Poshmark is a leading social marketplace for new and secondhand style for women, men, kids, home, and more. By combining the human connection of physical shopping with the scale, ease, and selection benefits of ecommerce, Poshmark makes buying and selling simple, social, and fun. Its community of more than 70 million registered users across the U.S. and Canada is driving the future of commerce while promoting more sustainable consumption. For more information, please visit www.poshmark.com, and for company news and announcements, please visit investors.poshmark.com. You can also find Poshmark on Instagram, Facebook, Twitter, Pinterest, and YouTube.

About Us:

At Poshmark, we’re constantly challenging the status quo and are looking for innovative and passionate people to help shape the future of Poshmark. We’re disrupting the industry by combining social connections with e-commerce through data-driven solutions and the latest technology to optimize our platform. We’re nothing without our amazing team who deliver an unparalleled social shopping experience to the millions of people we connect each day.

We built Poshmark around four core values: 1) focus on people to create empowered communities that drive success; 2) together we grow to support each other to strive for our dreams; 3) lead with love to foster genuine connections built upon a foundation of respect; and 4) embrace your weirdness to accept and empower one another on their own unique journey. We’re invested in our team and community, working together to build an entirely new way to shop. That way, when we win, we all win together. Come help us build the most connected shopping experience ever.
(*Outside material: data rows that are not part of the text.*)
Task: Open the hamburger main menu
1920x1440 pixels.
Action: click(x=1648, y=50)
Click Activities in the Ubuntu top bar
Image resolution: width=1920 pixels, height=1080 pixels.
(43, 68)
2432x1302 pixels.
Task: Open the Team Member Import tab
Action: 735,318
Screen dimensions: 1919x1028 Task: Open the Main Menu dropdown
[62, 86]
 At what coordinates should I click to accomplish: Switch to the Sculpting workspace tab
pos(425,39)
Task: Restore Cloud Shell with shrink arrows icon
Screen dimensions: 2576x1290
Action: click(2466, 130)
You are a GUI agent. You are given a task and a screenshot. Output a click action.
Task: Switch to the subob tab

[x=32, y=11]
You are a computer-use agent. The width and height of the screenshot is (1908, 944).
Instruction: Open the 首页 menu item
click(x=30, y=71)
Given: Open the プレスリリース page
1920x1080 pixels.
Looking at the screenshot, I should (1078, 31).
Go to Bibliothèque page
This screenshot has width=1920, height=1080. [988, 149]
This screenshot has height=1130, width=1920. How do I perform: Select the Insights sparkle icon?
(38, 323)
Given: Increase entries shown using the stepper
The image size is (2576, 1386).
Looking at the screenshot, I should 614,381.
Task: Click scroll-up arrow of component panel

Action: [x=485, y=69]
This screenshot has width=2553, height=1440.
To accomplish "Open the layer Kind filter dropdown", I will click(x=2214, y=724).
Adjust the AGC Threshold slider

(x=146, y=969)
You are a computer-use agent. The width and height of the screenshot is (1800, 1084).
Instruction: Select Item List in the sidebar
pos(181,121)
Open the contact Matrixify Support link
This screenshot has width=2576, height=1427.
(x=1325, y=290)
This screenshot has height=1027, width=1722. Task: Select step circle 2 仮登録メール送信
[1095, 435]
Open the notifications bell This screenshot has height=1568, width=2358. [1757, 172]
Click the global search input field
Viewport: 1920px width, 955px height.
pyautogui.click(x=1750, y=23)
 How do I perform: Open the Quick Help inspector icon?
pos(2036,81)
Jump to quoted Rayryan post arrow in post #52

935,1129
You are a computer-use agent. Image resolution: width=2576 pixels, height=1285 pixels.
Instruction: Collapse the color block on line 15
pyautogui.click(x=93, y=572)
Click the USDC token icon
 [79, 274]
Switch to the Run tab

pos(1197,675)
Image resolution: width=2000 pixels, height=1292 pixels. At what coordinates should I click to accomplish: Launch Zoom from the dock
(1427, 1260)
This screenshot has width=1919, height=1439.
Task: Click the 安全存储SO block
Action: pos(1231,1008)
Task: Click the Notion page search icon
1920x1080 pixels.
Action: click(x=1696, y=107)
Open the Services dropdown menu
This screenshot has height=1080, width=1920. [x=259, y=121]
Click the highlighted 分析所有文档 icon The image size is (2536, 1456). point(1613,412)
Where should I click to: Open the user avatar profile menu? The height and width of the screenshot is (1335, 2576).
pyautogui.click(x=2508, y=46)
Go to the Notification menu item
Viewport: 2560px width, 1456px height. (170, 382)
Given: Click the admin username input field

Here’s what we’ll set you up with:

• A team that is invested in your career growth and training
• Competitive salary and equity, based on experience
• Company sponsors up to 100% cost for your health, dental and vision plans and up to 90% for your dependents
• Work alongside world-class talent
• Flexible vacation / paid time off policy
• Parental leave
• Personal style encouraged (or not, whatever you’re in to)

Poshmark is an Equal Opportunity Employer. We celebrate diversity and are committed to creating an inclusive environment for all employees.